Recently, at Percona Live Europe 2019, Dimitri Kravchuk from Oracle mentioned that he observed some unclear drop in performance for MySQL on an ext4 filesystem with the latest Linux kernels. I decided to check this case out on my side and found out that indeed, starting from linux kernel 4.9, there are some cases with notable (up to 2x) performance drops for ext4 filesystem in direct i/o mode.
So what’s wrong with ext4? It started in 2016 from the patch that was pushed to kernel 4.9: “ext4: Allow parallel DIO reads”. The purpose of that patch was to help to improve read scalability in direct i/o mode. However, along with improvements in pure read workloads, it also introduced regression in intense mixed random read/write scenarios. And it’s quite weird, but this issue had not been noticed for 3 years. Only this summer was performance regression reported and discussed in LKML. As a result of this discussion, there is an attempt to fix it, but from my current understanding that fix will be pushed only to upcoming 5.4/5.5 kernels. Below I will describe what this regression looks like, how it affects MySQL workloads, and what workarounds we can apply to mitigate this issue.
ext4 Performance Regression
Let’s start by defining the scope of this ext4 performance regression. It will only have an impact if the setup/workload meets following conditions:
– fast ssd/nvme
– linux kernel>=4.9
– files resides on ext4 file system
– files opened with O_DIRECT flag
– at least some I/O should be synchronous
In the original report to LKML, the issue was observed/reproduced with a mixed random read/write scenario with sync I/O and O_DIRECT. But how do these factors relate to MySQL? The only files opened by InnoDB in O_DIRECT mode are tablespaces (*.ibd files), and I/O pattern for tablespaces consists of following operations:
– reads ibd data in synchronous mode
– writes ibd data in asynchronous mode
– posix_allocate to extend tablespace file followed by a synchronous write
There are also extra I/O from WAL log files:
– writes data to log files in synchronous mode
So in the case of InnoDB tablespaces that are opened with O_DIRECT, we have a mix of sync reads and async writes and it turned out that such a combination along with sync writes to innodb log file is enough to cause notable performance regression as well. I have sketched the workload for fio tool (see below) that simulates the I/O access pattern for InnoDB and have run it for SSD and NVMe drives for linux kernels 4.4.0, 5.3.0, and 5.3.0 with ext4 scalability fix.
#read data from *.ibd tablespaces
#write data to *.ibd tavlespaces
#write data to ib* log file
fio results on the chart:
– for SATA/SSD drive there is almost no difference in throughtput, and only at 16 threads do we see a drop in reads for ext4/kernel-5.3.0. For ext4/kernel-5.3.0 mounted with dioread_nolock (that enables scalability fixes), we see that IOPS back and even look better.

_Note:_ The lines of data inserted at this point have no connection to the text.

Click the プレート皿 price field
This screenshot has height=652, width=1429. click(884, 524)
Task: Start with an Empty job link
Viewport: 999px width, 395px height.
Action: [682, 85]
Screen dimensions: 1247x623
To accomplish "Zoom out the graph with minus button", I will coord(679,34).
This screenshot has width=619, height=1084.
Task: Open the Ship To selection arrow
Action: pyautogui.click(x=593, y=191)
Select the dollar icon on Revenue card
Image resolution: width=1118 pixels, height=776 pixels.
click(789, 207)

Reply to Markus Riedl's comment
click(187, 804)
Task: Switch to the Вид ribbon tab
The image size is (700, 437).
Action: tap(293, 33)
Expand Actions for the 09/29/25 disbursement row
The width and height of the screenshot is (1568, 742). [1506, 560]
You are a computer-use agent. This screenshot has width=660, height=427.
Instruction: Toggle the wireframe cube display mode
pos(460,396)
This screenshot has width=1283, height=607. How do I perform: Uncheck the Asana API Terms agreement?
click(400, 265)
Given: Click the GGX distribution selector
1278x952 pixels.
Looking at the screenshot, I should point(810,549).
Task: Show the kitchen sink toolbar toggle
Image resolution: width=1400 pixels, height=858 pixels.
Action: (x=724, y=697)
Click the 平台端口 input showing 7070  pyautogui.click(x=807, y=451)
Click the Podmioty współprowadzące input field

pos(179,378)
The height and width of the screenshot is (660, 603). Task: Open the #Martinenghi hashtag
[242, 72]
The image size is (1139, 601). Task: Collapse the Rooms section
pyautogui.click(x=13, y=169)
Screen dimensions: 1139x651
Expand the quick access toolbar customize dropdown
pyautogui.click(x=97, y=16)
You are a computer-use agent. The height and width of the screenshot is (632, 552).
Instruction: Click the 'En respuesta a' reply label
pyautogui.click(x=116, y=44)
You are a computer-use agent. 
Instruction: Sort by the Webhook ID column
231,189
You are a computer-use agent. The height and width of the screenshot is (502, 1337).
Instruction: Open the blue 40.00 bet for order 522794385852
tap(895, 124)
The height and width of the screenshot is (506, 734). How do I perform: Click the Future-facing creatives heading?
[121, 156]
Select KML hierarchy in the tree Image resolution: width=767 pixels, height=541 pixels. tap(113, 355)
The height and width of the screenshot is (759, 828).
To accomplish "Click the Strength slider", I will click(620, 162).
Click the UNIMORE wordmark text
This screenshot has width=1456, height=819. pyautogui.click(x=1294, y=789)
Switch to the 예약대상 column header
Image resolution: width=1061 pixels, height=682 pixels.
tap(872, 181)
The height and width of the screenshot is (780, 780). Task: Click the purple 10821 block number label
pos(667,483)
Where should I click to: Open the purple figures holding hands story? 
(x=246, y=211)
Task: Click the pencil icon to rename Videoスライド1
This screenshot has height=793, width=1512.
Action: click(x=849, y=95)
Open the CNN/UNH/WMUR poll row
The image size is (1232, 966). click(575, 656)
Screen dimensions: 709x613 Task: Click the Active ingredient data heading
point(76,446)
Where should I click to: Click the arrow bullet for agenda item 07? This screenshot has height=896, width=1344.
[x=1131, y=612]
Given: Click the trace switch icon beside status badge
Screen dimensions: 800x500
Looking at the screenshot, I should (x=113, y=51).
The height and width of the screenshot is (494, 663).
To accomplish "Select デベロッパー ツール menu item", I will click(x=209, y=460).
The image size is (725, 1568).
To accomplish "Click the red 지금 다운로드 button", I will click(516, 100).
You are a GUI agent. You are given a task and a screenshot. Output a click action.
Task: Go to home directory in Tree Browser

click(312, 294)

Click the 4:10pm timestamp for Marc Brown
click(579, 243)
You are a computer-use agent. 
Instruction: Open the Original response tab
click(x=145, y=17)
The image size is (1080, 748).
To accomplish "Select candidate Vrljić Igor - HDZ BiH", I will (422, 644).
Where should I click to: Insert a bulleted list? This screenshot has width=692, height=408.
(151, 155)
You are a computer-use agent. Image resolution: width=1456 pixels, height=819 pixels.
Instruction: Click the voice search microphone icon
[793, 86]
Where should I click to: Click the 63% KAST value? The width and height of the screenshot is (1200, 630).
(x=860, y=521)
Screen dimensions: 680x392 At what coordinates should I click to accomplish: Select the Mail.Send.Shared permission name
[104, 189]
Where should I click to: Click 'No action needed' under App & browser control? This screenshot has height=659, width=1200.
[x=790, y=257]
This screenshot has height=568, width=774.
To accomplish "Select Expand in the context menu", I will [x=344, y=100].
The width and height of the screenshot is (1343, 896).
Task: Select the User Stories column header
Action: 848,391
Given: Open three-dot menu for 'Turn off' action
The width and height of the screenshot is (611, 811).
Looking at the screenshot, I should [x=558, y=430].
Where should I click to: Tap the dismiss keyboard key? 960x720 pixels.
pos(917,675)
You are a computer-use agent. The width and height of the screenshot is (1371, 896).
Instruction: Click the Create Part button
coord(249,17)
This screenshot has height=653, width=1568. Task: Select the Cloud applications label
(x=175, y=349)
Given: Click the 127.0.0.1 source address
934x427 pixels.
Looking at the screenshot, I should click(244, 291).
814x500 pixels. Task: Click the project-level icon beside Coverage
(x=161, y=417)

– for NVMe drive the situation looks quite different – until 8 i/o threads IOPS for both reads and writes are more/less similar but after increasing pressure on i/o we see a notable spike for writes and similar drop for reads. And again mounting ext4 with dioread_nolock helps to get the same throughput as and for kernels < 4.9.
The similar performance data for the original issue reported to LKML (with more details and analysis) can be found in the patch itself.
How it Affects MySQL
Now let’s check the impact of this issue on an IO-bound sysbench/OLTP_RW workload in O_DIRECT mode. I ran a test for the following setup:
– filesystem: xfs, ext4/default, ext4/dioread_nolock
– drives: SATA/SSD and NVMe
– kernels: 4.4.0, 5.3.0, 5.3.0+ilock_fix
– in the case of SATA/SSD, the ext4 scalability issue has an impact on tps rate after 256 threads and drop is 10-15%
– in the case of NVMe and regular ext4 with kernel 5.3.0 causes performance drop in ~30-80%. If we apply a fix by mounting ext4 with dioread_nolock or use xfs, throughput looks good.
As ext4 regression affects O_DIRECT, let’s replace O_DIRECT with O_DSYNC and look at results of the same sysbench/OLTP_RW workload on kernel 5.3.0:
Note: In order to make results between O_DIRECT and O_DSYNC comparable, I have limited available memory for MySQL instance by cgroup.
In the case of O_DSYNC and regular ext4, the performance is just 10% less than for O_DIRECT/ext4/dioread_nolock and O_DIRECT/xfs and ~35% better than for O_DIRECT/ext4. That means that O_DSYNC can be used as a workaround for cases when you have fast storage and ext4 as filesystem but can’t switch to xfs or upgrade kernel.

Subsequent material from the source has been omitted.